By Scott Murdoch
(Reuters) -China’s largest express delivery company S.F. Holding said on Tuesday it plans to raise up to HK$6.17 billion ($792.71 million) in a Hong Kong listing, the latest sign of a revival in the city’s capital markets.
The Shenzhen-listed company will issue 170 million shares in a price range of HK$32.30 to HK$36.30 per share, according to its regulatory filings.
The final price will be set on Nov. 25, and the stock is due to start trading on Nov. 27.
The courier group, known for its flagship SF Express delivery business, is regarded as China’s answer to FedEx (NYSE:FDX) and DHL.
The listing has attracted ten cornerstone investors, led by Oaktree Capital Management, which have subscribed for up to HK$204.8 million worth of stock, the filings showed.

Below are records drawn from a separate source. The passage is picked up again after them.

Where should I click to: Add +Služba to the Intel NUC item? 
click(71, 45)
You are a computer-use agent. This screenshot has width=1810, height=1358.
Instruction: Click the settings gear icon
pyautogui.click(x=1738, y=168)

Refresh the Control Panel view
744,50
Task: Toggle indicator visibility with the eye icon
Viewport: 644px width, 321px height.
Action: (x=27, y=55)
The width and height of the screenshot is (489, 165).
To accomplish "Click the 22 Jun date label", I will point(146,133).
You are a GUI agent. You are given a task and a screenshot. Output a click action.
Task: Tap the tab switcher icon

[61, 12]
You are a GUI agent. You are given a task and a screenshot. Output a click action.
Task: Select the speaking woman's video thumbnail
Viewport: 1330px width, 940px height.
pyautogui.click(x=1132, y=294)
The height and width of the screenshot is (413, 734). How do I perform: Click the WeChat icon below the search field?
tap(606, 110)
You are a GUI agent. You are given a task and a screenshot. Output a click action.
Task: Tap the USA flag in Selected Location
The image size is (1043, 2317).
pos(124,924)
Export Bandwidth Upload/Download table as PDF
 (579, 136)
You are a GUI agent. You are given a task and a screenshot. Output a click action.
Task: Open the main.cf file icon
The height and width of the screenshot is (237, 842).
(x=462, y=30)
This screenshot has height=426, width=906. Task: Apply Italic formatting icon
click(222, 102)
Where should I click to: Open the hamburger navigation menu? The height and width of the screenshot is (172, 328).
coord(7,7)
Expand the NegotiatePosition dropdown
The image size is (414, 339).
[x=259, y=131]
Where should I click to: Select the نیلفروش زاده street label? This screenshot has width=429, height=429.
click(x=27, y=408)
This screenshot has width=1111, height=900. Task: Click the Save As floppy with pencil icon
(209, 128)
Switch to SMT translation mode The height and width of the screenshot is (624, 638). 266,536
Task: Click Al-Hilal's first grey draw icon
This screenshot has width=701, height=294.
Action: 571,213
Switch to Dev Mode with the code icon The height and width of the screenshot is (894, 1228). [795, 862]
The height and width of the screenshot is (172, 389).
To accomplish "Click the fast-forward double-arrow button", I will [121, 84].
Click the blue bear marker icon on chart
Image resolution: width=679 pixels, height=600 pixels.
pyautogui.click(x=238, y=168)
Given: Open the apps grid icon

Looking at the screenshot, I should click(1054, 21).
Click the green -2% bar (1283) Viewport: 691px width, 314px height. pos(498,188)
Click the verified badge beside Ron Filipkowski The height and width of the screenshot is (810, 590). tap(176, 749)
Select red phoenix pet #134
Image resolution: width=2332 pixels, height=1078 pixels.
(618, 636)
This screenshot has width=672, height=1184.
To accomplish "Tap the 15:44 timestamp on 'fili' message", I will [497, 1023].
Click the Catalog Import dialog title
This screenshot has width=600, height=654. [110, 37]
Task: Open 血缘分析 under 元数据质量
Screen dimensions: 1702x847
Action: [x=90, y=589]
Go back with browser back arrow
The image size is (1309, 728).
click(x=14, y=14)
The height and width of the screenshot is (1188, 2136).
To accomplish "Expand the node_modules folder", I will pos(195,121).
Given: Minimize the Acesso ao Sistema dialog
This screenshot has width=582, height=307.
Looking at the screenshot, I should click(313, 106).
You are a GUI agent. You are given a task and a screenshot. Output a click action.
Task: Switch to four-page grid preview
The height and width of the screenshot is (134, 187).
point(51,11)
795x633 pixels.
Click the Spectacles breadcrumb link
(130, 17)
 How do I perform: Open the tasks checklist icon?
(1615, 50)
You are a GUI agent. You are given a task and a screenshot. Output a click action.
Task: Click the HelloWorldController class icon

The company said about 45% of the funds raised in the listing would be spent on growing its international business, especially across South-east Asia. It added it has earmarked about HK$1.1 billion for buyout activity, forming joint ventures or making minority investments in businesses.
S.F. Holding, initially filed for a Hong Kong listing in August last year. Reuters reported in May last year the company was aiming to raise between $2 billion and $3 billion.
There have been $9.1 billion worth of new listings in Hong Kong in 2024, according to Dealogic data, compared to $5.88 billion in 2023.
While well off the 2020 peak of $51.6 billion, the prospect of lower global interest rates has prompted some revival in the city’s listing market.
S.F. Holding’s Shenzhen-listed share price has risen 4.75% this year.